Which also happens to be the reviewer's first beer review.
This is from my Ithurtzwhen IPA, a 12% monster beer I made last April and gave a few bottles to my friend at work. The beer was so alcoholic that the yeast died off (very happily, I might add!) and never carbonated in the bottle so you have to force carbonate each one individually. It literally has taken almost a year for the beer to age to the point of drinkability.
But I'll let Steve describe the experience.
Wow, my first beer review ...
Brown with a hint of red, but also with an very deep orange underlying hue... ( I might even describe it more dark reddish orange than any shade of brown). Slight to moderate chill haze.
Holds a white, fluffy quarter inch head like meringue on a pie
Powerful citrus nose (nose is an understatement!), almost oily (if you can actually smell "oily"), like a bitter orange peel - maybe some piney smells in there too? More floral and piney as I got about half way down the pint glass. Every now and then, I think I can smell the alcohol, but its hard to say.
Malty sweet! Front of the tongue got assaulted on the first taste, but got much better after that.
Taste is hard to pin down (which is always a problem for me with a big beer) - reminds me of other big beers brewed with fresh (wet) hops. Some sort of dried dark fruit (raisony? maybe darker?). Strong but veddy delicious!

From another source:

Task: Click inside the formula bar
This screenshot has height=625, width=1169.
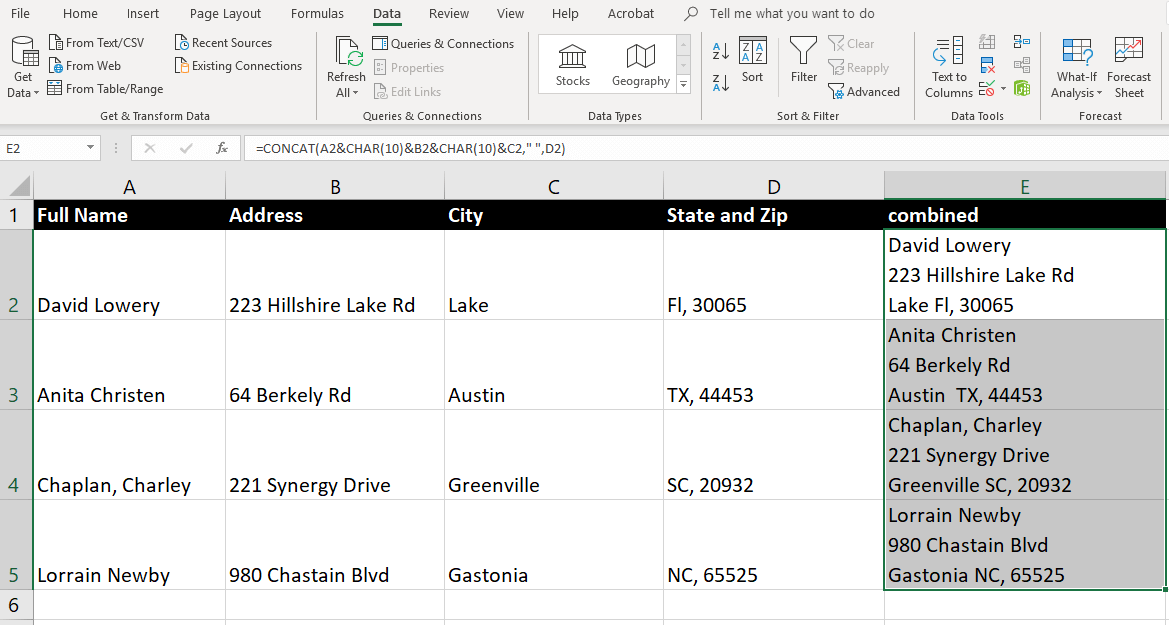Action: 700,148
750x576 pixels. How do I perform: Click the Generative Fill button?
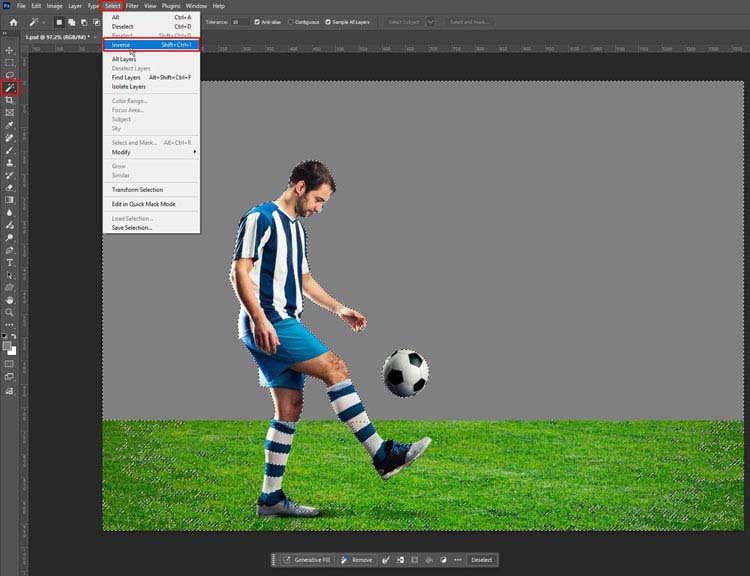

Mouth feel is great/huge. Saw that coming once I noticed the almost "syrupy" pour!
NICE strong bitter on the sides and back of the tongue. Ever so slightly astringent, which goes very well with the bitter (makes me thirstier!).
Alcohol is "evident" on the roof of the mouth - very good with the bitter flavors.
Impressions: I was almost afraid to try this, but I'm glad I did. Looks good, tastes even better! Big alcohol! Bigger hops! Even bigger malt! Perfect for my big hop-head thirst! Drinks like an 8-9% beer, which is dangerous! I'm already considering the next one since I drank the first one in the 10 minutes time that it took me to type this!
Too bad the yeast wasn't just a little tougher; would be nice to not have to force carbonate. However, my hats off to the yeast - it had a huge fight on its hands!
WOOT! Good job. Steve likes! Am I going to have headache tomorrow?
--
Steve (Hiccup!)
Have you ever tried to calculate the IBU? (Not even sure if you can do that...)
The IBU (International Bitterness Units) calculated to around 120. I say around because of this (from Wikipedia)
The bittering effect is less noticeable in beers with a high quantity of malt, so a higher IBU is needed in heavier beers to balance the flavor. For example, an Imperial Stout may have an IBU of 50, but will taste less bitter than an English Bitter with an IBU of 30, because the first beer uses much more malt than the second. The technical limit for IBU's is around 100, others have tried to surpass this number but there is no real gauge after 100 IBUs when it comes to taste threshold.